“Um talento iluminado. A literatura do século XXI pertencerá a Neuman
e a alguns poucos de seus irmãos de sangue.” – Roberto Bolaño
Falar sozinhos é o segundo livro do escritor argentino Andrés Neuman publicado no Brasil. Com cinco livros já publicados e elogiado por Bolaño como um dos grandes autores do século XXI, Neuman é também considerado um dos melhores jovens escritores em língua espanhola.
Falar Sozinhos é um romance sobre partir e ficar; sobre despedidas, saudade e silêncios; sobre a comunicação em uma família e sobre tudo o que falamos sozinhos. Narrado a três vozes, cada uma delas muito bem construída, o texto flui à medida que vamos conhecendo esses três personagens e nos encantando por eles.
Lito é um menino de 10 anos de idade, com uma imaginação e uma inocência que nos comovem, e que acredita que enquanto está com o pai viajando de caminhão, o que ele sente pode interferir nas condições do tempo. Fazendo uma viagem de caminhão com o pai, que está muito doente e não quer contar ao filho sobre a gravidade do problema, seja por não ter coragem, seja por não saber como. Mario se despede em silêncio a cada momento que tem para estar com o filho, de poder alimentar seus sonhos, sua fantasia de criança. Nessas horas fica impossível não se comover e de sentir essa melancolia da despedida muito bem retratada no texto de Neuman.

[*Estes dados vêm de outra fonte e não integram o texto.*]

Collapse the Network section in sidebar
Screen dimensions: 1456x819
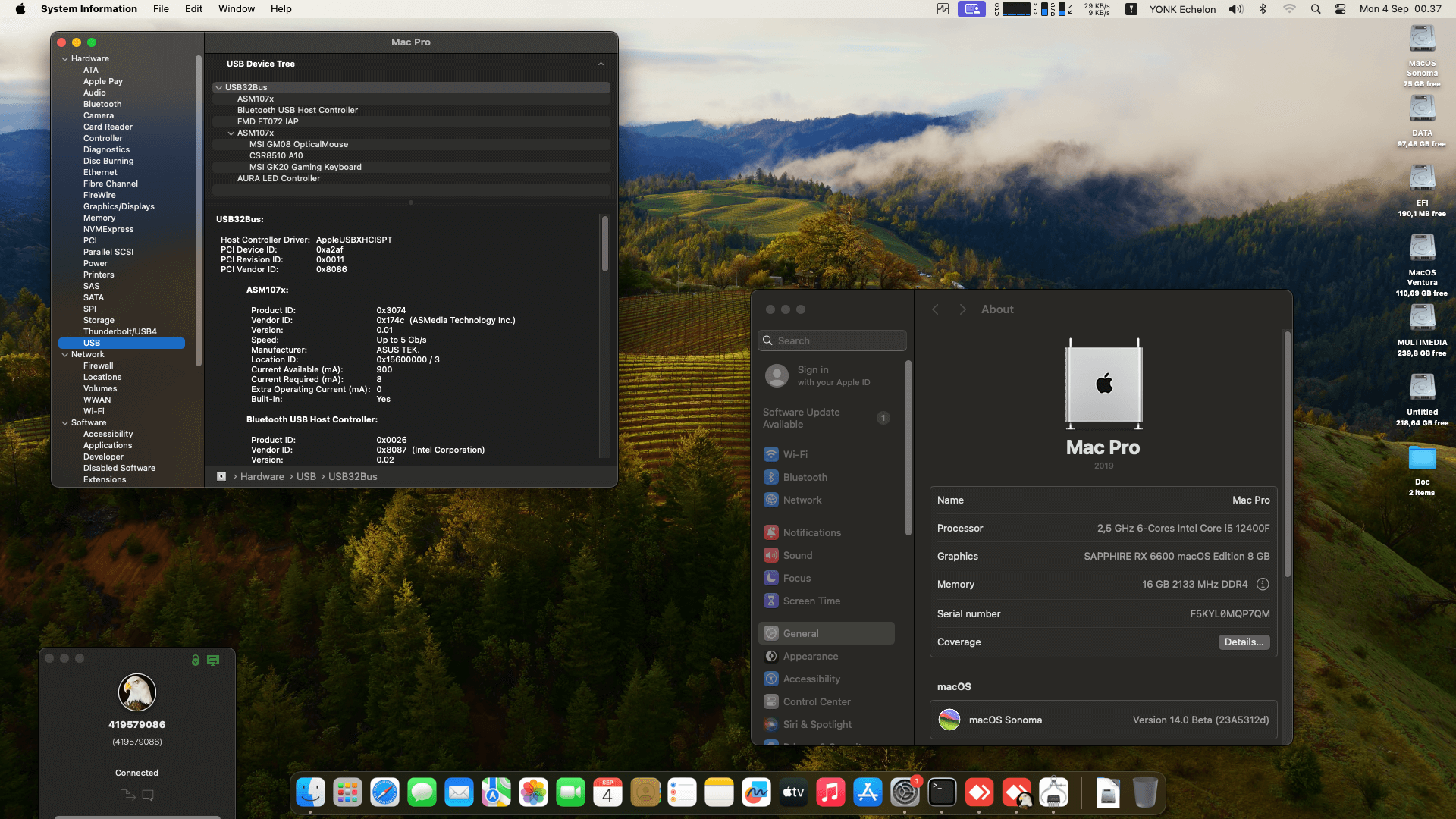click(x=65, y=355)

Elena é uma mulher prestes a ficar viúva, obcecada com a ideia de perda, que mergulha em uma aventura sexual para desafiar seus limites enquanto cuida do marido, e que busca nos livros uma forma de enfrentar sua dor, tentando se deparar com sua vida em tudo o que lê. É na voz de Elena que vamos encontrar diversas referências literárias, que parecem dar continuidade ao texto.
"Quando um livro me diz o que eu queria dizer, sinto o direito de me apropriar de suas palavras, como se alguma vez tivessem sido minhas e as estivesse recuperando." pág.122
Neuman coloca uma nota no final do livro dizendo que as traduções dos trechos citados são improvisações do autor, pois "se a escritura nos permite falar sozinhos, ler e traduzir são semelhantes a conversar".

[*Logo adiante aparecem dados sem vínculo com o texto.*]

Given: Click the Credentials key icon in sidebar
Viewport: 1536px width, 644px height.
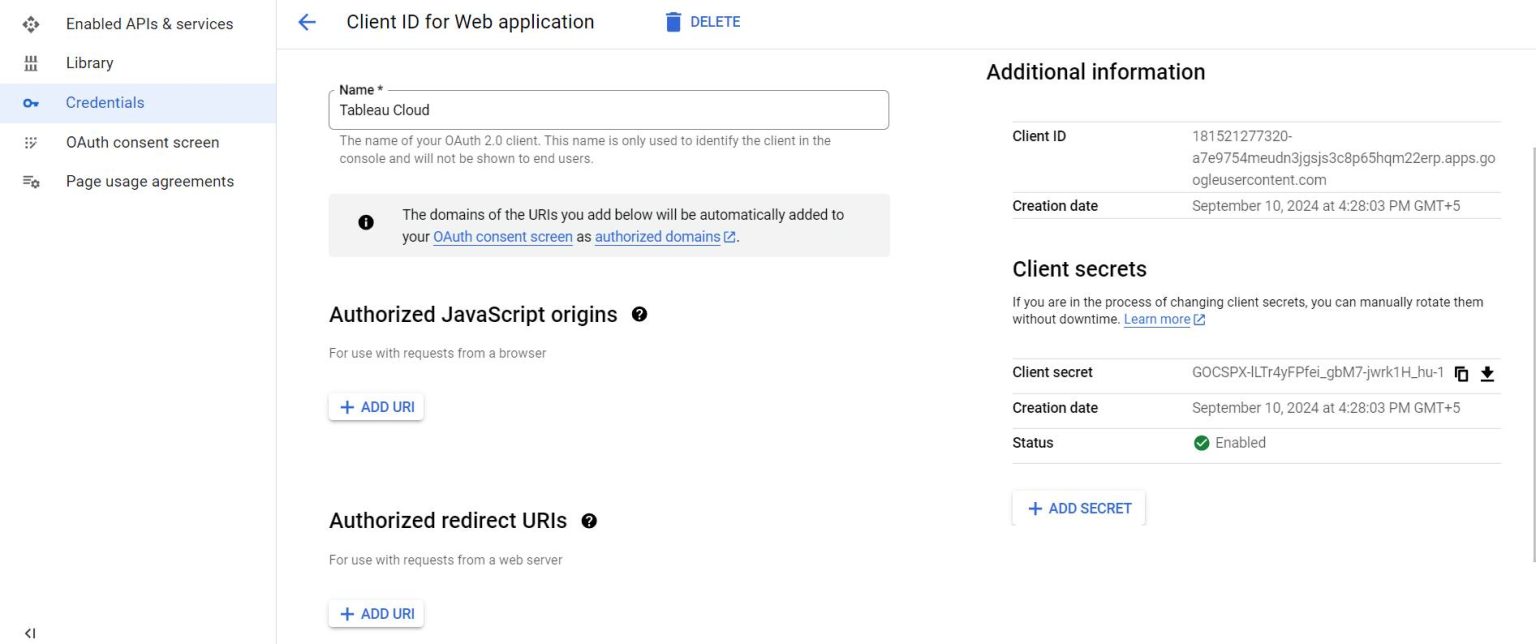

O único porém (na minha humilde opinião de leitora comum) foi que cada vez que ele citava um trecho de um romance de Atwood, de Hemingway, e de tantos outros, eu, na minha curiosidade de leitora ciente de que um livro sempre nos leva a descobrir muitos outros, me perguntava: qual romance? qual o título? Não há nenhuma referência bibliográfica e eu lamentei muito por isso. Ficamos sem saber quais são os livros que Elena lia, temos a chance apenas de ler os trechos que se mesclam ao texto com perfeição. O que fiz foi apenas listar todos os autores que ele cita, mas sem saber de qual livro é cada trecho.
"Vou escolher os textos para os exames. Depois vou passar a tarde lendo. Meus nervos se acalmam com a leitura. Falso. Não se acalmam: mudam de direção. Quando saí do consultório, fui (fugi) a uma livraria. Comprei vários romances de autores que eu gosto (fiz isso rapidamente, quase sem olhar, como se fosse analgésicos) e um diário de Juan Gracia Armendáriz que folheei por acaso. Imagino que este livro, mais que um analgésico, poderia ser uma vacina: vai inocular em mim a inquietação que tento combater". pág. 22
Mario está muito doente e sabe que pouco tempo de vida lhe resta, por isso sofre nas pequenas despedidas silenciosas que faz do filho de 10 anos, registrando também com um gravador o que gostaria de dizer ao filho e à esposa, mas não tem coragem. A consciência da morte próxima e as reflexões que ele faz enquanto observa silencioso alguns momentos do dia a dia e da convivência com Lito e Elena são realmente capazes de levar os leitores mais sensíveis às lágrimas.
"Acredito que todas as despedidas são incompletas. Como na nossa vida. Por isso vivemos nos despedindo. E talvez por isso, também, somos viciados em ficção: para nos completarmos, para fabricarmos o tempo e a vida que não teremos." (Em entrevista para o Estadão, 13/11/2013)
Andrés Neuman me conquistou com esse livro, que mesmo me fazendo chorar, me deixou sem querer parar de ler o livro até o fim. Entrou para a minha lista de melhores leituras de 2013. Recomendo.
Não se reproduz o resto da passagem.